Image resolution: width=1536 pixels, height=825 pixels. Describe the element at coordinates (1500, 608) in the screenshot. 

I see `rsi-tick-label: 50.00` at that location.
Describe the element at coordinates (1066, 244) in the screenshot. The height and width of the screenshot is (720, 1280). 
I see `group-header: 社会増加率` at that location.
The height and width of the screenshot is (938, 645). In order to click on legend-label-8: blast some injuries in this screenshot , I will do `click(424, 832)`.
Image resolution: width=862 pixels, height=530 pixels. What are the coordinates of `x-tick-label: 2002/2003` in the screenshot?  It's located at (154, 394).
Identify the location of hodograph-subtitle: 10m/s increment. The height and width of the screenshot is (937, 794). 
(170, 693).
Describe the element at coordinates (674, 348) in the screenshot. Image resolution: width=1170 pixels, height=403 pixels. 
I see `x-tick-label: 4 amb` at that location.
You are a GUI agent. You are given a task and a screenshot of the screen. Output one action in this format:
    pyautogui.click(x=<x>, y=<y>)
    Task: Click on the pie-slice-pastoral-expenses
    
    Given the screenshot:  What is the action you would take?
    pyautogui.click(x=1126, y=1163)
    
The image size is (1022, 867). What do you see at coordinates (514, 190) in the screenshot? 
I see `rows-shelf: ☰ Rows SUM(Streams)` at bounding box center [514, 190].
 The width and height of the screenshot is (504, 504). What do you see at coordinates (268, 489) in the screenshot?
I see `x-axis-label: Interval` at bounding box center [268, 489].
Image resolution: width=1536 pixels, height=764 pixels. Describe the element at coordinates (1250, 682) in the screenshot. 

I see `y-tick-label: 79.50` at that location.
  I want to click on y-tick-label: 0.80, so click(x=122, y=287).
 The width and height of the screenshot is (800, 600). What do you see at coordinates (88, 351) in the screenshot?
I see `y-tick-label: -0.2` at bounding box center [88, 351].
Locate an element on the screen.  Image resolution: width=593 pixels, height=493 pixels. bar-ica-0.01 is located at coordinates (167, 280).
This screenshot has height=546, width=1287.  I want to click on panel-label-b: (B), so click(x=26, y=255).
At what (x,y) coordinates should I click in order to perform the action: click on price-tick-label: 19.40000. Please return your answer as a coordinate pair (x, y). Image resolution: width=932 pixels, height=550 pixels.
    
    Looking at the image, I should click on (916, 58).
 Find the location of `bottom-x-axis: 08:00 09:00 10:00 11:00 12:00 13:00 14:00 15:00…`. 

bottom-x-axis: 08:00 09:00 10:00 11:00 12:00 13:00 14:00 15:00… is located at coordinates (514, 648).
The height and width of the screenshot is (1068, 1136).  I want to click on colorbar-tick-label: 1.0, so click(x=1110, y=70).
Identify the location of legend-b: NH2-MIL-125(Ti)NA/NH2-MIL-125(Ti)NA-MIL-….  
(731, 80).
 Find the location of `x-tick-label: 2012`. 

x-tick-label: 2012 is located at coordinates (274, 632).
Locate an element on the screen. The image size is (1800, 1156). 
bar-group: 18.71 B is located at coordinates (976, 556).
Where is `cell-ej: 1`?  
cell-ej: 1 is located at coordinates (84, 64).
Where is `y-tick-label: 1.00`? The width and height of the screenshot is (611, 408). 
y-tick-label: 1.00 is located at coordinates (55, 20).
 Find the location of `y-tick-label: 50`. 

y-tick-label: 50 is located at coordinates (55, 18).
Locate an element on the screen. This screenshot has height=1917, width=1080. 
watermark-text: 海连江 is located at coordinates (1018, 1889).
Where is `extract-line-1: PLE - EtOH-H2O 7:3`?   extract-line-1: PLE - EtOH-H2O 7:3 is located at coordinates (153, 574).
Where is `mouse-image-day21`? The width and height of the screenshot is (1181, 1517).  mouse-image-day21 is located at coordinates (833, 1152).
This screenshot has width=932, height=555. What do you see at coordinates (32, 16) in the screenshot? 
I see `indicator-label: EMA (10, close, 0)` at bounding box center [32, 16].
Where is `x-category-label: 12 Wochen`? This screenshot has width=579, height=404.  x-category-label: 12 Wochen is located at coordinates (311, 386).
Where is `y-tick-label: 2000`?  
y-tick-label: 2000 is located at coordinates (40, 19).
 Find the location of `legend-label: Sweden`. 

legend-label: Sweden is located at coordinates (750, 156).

Assignment: Reproduce the whole listing above line for line, with no changes of any kind.

Result below:
Image resolution: width=1536 pixels, height=825 pixels. Describe the element at coordinates (1500, 608) in the screenshot. 

I see `rsi-tick-label: 50.00` at that location.
Describe the element at coordinates (1066, 244) in the screenshot. The height and width of the screenshot is (720, 1280). 
I see `group-header: 社会増加率` at that location.
The height and width of the screenshot is (938, 645). In order to click on legend-label-8: blast some injuries in this screenshot , I will do `click(424, 832)`.
Image resolution: width=862 pixels, height=530 pixels. What are the coordinates of `x-tick-label: 2002/2003` in the screenshot?  It's located at (154, 394).
Identify the location of hodograph-subtitle: 10m/s increment. The height and width of the screenshot is (937, 794). 
(170, 693).
Describe the element at coordinates (674, 348) in the screenshot. Image resolution: width=1170 pixels, height=403 pixels. 
I see `x-tick-label: 4 amb` at that location.
You are a GUI agent. You are given a task and a screenshot of the screen. Output one action in this format:
    pyautogui.click(x=<x>, y=<y>)
    Task: Click on the pie-slice-pastoral-expenses
    
    Given the screenshot:  What is the action you would take?
    pyautogui.click(x=1126, y=1163)
    
The image size is (1022, 867). What do you see at coordinates (514, 190) in the screenshot? 
I see `rows-shelf: ☰ Rows SUM(Streams)` at bounding box center [514, 190].
 The width and height of the screenshot is (504, 504). What do you see at coordinates (268, 489) in the screenshot?
I see `x-axis-label: Interval` at bounding box center [268, 489].
Image resolution: width=1536 pixels, height=764 pixels. Describe the element at coordinates (1250, 682) in the screenshot. 

I see `y-tick-label: 79.50` at that location.
  I want to click on y-tick-label: 0.80, so click(x=122, y=287).
 The width and height of the screenshot is (800, 600). What do you see at coordinates (88, 351) in the screenshot?
I see `y-tick-label: -0.2` at bounding box center [88, 351].
Locate an element on the screen.  Image resolution: width=593 pixels, height=493 pixels. bar-ica-0.01 is located at coordinates (167, 280).
This screenshot has height=546, width=1287.  I want to click on panel-label-b: (B), so click(x=26, y=255).
At what (x,y) coordinates should I click in order to perform the action: click on price-tick-label: 19.40000. Please return your answer as a coordinate pair (x, y). Image resolution: width=932 pixels, height=550 pixels.
    
    Looking at the image, I should click on (916, 58).
 Find the location of `bottom-x-axis: 08:00 09:00 10:00 11:00 12:00 13:00 14:00 15:00…`. 

bottom-x-axis: 08:00 09:00 10:00 11:00 12:00 13:00 14:00 15:00… is located at coordinates (514, 648).
The height and width of the screenshot is (1068, 1136).  I want to click on colorbar-tick-label: 1.0, so click(x=1110, y=70).
Identify the location of legend-b: NH2-MIL-125(Ti)NA/NH2-MIL-125(Ti)NA-MIL-….  
(731, 80).
 Find the location of `x-tick-label: 2012`. 

x-tick-label: 2012 is located at coordinates (274, 632).
Locate an element on the screen. The image size is (1800, 1156). 
bar-group: 18.71 B is located at coordinates (976, 556).
Where is `cell-ej: 1`?  
cell-ej: 1 is located at coordinates (84, 64).
Where is `y-tick-label: 1.00`? The width and height of the screenshot is (611, 408). 
y-tick-label: 1.00 is located at coordinates (55, 20).
 Find the location of `y-tick-label: 50`. 

y-tick-label: 50 is located at coordinates (55, 18).
Locate an element on the screen. This screenshot has height=1917, width=1080. 
watermark-text: 海连江 is located at coordinates (1018, 1889).
Where is `extract-line-1: PLE - EtOH-H2O 7:3`?   extract-line-1: PLE - EtOH-H2O 7:3 is located at coordinates (153, 574).
Where is `mouse-image-day21`? The width and height of the screenshot is (1181, 1517).  mouse-image-day21 is located at coordinates (833, 1152).
This screenshot has width=932, height=555. What do you see at coordinates (32, 16) in the screenshot? 
I see `indicator-label: EMA (10, close, 0)` at bounding box center [32, 16].
Where is `x-category-label: 12 Wochen`? This screenshot has width=579, height=404.  x-category-label: 12 Wochen is located at coordinates (311, 386).
Where is `y-tick-label: 2000`?  
y-tick-label: 2000 is located at coordinates (40, 19).
 Find the location of `legend-label: Sweden`. 

legend-label: Sweden is located at coordinates (750, 156).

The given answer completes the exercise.